So this is where the maintenance this Saturday started. By copying all the data of Mind42 (users, mindmaps, revisions) into the new database system. This took longer than anticipated, so it was Sunday afternoon before we were able to switch Mind42 back online. There were no errors during the data migration, and immediately after turning Mind42 on everything looked fine. But then a first little hickup occurred. We haven't worried about this too much at this point in time, but monitored the situation. Mind42 is much less used during the weekend, so the real troubles started on Monday, when the usual load was kicking in. Our new database system just couldn't handle the load, produced timeouts and error message like "Temporary failure. Try again later". We tried to stabilize the situation and learned a lot about the quirks of this database (every software behaves a little bit different, so we also have to get used to the characteristics of this system under stress). In the end though we've realized, that there was no quick way of stabilizing the situation with our given server infrastructure. Therefore we decided to switch back to the old database system.

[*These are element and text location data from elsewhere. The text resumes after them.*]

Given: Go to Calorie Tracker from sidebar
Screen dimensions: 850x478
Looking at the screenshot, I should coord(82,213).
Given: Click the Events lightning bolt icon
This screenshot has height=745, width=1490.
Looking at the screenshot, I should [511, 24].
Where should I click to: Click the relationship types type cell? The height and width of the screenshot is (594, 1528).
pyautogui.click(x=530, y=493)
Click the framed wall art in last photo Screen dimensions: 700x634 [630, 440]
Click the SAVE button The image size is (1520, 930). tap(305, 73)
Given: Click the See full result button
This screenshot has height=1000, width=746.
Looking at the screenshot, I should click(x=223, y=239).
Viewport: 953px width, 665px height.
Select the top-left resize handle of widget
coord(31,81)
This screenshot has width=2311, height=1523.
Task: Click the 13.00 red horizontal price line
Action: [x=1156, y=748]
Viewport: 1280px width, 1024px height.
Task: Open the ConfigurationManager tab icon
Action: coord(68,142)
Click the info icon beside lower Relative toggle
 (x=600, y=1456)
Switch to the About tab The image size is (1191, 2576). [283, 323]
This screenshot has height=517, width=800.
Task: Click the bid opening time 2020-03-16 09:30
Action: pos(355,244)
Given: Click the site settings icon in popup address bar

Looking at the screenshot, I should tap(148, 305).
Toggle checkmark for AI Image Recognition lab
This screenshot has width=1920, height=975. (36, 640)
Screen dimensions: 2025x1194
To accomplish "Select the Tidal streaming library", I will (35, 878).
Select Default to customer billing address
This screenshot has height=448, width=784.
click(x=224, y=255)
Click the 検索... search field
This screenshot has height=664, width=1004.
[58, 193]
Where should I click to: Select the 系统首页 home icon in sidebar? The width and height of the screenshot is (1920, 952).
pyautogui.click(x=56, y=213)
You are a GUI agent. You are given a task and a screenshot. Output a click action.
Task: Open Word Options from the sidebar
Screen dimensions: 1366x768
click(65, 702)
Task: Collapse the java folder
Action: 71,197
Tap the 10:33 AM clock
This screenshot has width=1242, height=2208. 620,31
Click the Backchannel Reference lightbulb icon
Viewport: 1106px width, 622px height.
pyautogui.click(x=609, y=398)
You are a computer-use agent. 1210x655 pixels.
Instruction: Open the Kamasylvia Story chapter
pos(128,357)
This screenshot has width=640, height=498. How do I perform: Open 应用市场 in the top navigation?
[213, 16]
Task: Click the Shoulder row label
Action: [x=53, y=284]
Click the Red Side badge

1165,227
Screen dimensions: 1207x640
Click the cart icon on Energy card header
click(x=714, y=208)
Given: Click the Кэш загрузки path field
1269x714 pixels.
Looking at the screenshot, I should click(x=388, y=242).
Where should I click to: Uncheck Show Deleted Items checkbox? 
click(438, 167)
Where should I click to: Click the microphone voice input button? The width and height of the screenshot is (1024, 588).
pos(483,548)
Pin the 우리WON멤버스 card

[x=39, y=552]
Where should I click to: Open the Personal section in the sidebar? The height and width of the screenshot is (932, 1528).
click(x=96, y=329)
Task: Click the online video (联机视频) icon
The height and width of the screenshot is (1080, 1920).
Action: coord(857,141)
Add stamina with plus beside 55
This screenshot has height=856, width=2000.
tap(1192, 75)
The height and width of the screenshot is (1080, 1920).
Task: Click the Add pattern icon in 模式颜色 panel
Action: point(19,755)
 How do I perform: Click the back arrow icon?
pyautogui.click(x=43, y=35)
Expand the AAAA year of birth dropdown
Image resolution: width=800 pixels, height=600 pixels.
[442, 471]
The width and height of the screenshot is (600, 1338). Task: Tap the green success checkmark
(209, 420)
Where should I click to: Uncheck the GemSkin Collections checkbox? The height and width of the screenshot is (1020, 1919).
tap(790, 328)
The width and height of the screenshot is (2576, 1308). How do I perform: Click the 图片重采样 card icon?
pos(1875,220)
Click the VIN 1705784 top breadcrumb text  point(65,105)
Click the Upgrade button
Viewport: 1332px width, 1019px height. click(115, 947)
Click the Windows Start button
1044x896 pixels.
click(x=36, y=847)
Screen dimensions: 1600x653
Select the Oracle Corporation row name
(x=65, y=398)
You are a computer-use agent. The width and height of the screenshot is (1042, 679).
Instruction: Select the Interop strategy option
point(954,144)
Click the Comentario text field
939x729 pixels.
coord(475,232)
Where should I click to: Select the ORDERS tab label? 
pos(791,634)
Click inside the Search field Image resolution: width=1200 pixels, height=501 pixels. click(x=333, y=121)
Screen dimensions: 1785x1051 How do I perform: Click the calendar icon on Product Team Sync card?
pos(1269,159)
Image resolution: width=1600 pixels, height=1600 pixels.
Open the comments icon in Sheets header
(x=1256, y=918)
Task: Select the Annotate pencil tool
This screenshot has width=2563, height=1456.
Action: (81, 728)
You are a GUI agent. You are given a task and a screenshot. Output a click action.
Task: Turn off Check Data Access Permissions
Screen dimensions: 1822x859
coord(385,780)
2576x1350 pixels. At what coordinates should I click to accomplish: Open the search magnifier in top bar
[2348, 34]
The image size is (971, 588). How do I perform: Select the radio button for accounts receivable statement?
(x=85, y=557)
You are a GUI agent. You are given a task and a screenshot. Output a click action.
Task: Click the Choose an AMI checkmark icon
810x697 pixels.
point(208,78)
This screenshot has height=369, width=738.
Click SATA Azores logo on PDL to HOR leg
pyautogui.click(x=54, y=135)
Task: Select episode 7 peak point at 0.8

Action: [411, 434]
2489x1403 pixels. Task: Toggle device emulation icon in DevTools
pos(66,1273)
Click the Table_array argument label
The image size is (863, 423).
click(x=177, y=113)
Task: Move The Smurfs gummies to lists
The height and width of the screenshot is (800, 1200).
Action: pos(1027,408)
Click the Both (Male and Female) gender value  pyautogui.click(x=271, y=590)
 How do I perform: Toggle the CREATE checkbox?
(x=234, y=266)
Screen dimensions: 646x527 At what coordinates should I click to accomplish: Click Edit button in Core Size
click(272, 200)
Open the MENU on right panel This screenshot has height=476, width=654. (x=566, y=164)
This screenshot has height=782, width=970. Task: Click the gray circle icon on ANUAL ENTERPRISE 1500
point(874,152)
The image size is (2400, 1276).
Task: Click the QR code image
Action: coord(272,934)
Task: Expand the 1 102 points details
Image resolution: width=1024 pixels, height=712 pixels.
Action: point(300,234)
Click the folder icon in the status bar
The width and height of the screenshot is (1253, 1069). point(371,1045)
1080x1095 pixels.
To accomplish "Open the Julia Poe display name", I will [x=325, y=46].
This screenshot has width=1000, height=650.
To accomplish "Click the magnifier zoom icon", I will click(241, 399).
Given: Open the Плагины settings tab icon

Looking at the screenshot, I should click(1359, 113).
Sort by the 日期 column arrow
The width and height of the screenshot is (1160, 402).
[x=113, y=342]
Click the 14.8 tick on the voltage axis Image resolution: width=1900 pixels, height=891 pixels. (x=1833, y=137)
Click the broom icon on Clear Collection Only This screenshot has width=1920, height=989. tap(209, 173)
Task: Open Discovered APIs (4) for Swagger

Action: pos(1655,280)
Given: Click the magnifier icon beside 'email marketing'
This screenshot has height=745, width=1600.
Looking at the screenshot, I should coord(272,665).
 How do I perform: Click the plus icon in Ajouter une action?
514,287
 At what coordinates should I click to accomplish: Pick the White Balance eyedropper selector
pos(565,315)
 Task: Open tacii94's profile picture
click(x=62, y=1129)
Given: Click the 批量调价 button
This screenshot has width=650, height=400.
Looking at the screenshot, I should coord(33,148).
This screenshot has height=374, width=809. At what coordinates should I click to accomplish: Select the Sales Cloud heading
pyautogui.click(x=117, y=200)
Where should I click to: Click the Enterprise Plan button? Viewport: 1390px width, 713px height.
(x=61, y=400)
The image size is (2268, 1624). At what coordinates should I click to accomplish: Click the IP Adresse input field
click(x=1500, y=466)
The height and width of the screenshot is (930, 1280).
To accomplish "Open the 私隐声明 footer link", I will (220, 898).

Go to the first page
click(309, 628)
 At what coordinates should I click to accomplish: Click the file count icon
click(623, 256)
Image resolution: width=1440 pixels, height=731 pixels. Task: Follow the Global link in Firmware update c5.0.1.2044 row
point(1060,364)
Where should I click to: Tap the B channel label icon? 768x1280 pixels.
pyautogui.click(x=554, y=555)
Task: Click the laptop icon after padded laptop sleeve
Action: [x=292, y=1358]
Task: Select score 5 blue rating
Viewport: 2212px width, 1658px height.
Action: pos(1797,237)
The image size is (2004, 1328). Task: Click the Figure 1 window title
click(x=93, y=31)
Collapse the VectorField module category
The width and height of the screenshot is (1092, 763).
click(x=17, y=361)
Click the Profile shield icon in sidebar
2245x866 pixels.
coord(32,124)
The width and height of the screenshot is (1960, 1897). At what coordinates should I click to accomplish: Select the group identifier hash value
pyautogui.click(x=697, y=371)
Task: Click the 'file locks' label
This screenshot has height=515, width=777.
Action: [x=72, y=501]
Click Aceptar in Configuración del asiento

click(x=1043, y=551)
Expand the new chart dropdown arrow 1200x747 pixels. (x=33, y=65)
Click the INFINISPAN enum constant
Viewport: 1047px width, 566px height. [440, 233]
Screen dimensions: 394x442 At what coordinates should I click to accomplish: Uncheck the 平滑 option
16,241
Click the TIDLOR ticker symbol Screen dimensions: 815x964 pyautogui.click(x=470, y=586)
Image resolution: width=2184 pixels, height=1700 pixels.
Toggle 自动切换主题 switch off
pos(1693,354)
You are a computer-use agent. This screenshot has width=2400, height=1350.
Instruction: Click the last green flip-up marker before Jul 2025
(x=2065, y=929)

So, was all this downtime during the weekend (and first half of Monday) worthless? No, not completely. We're still facing the problem of the single point of failure with our old monolithic database. Also the changed Mind42 software (to work with the new database) worked without problems. Only the new database itself didn't behave quite like we've expected. At least not on our server infrastructure. So we've learned quite a lot and will continue to work on this issue, because ultimately our goal is to avoid unplanned downtimes due to problems with the database (like last October). Although in the future we definitely have to find ways for a smoother migration, so that switches like this don't make Mind42 unusable for nearly two days.
I hope this detailed summary answered most of your question. Again, we're terribly sorry about how things turned out. Thanks for your understanding.